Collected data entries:
┄┄┄┄┄┄┄┄┄┄
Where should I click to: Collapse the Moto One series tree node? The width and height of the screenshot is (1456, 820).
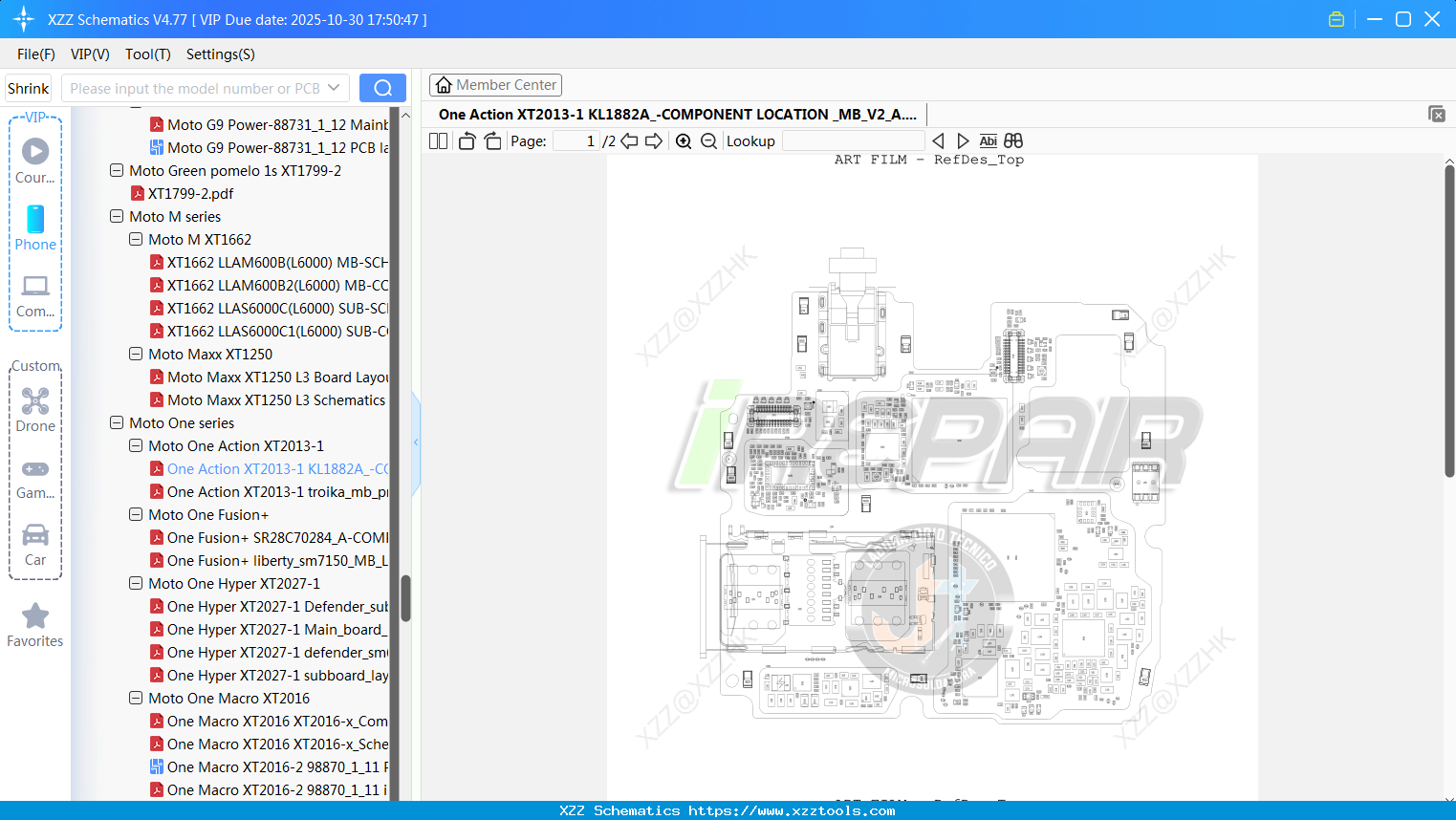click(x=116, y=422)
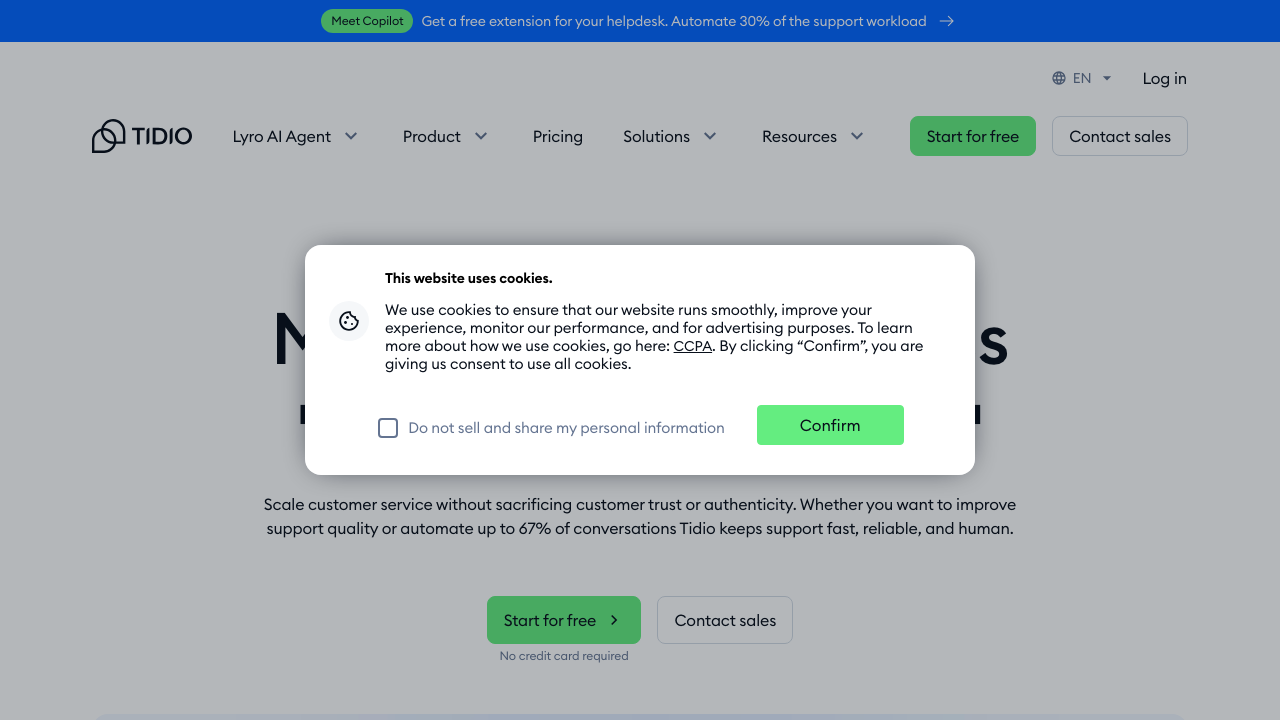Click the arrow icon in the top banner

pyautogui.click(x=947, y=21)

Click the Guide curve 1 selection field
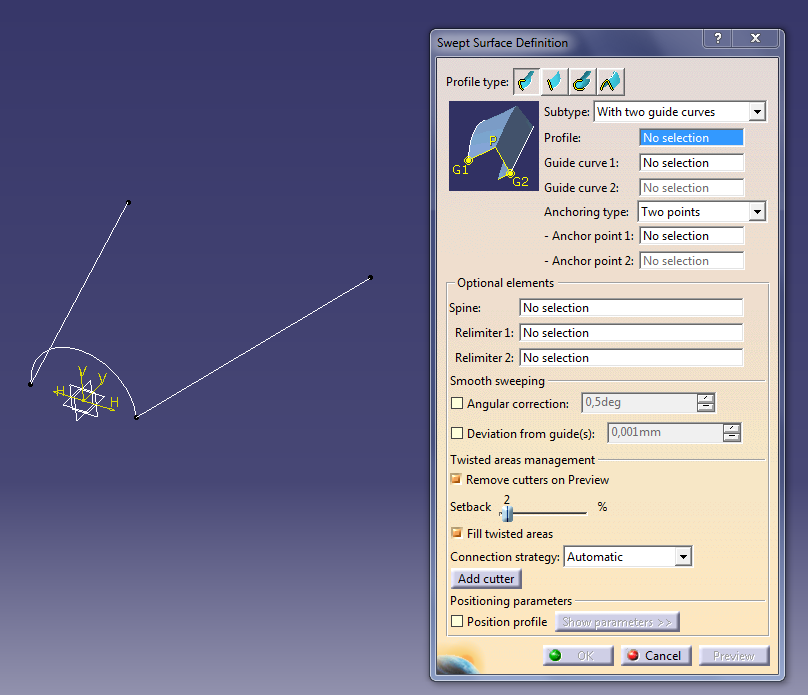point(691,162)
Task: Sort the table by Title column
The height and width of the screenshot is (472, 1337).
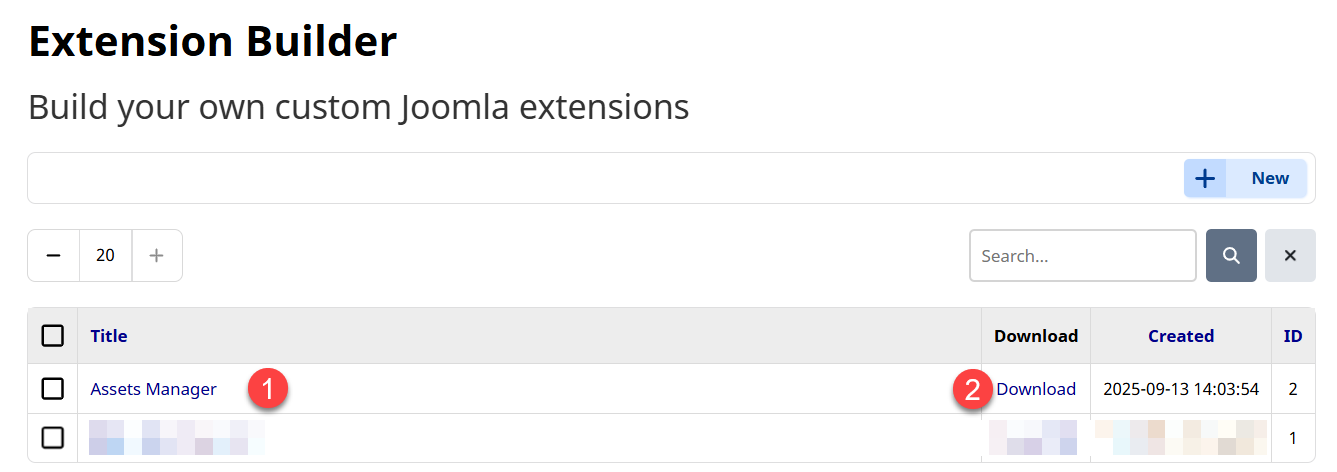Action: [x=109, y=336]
┄┄┄┄┄┄┄┄┄┄
* Requirement:
The response must repeat all the lines above exactly and include no pictures.

* Solution to this problem:
Where should I click to: Collapse the Moto One series tree node? The width and height of the screenshot is (1456, 820).
click(x=116, y=422)
Click the arrow icon in the top banner

pyautogui.click(x=947, y=21)

Click the Guide curve 1 selection field
point(691,162)
Task: Sort the table by Title column
The height and width of the screenshot is (472, 1337).
Action: [x=109, y=336]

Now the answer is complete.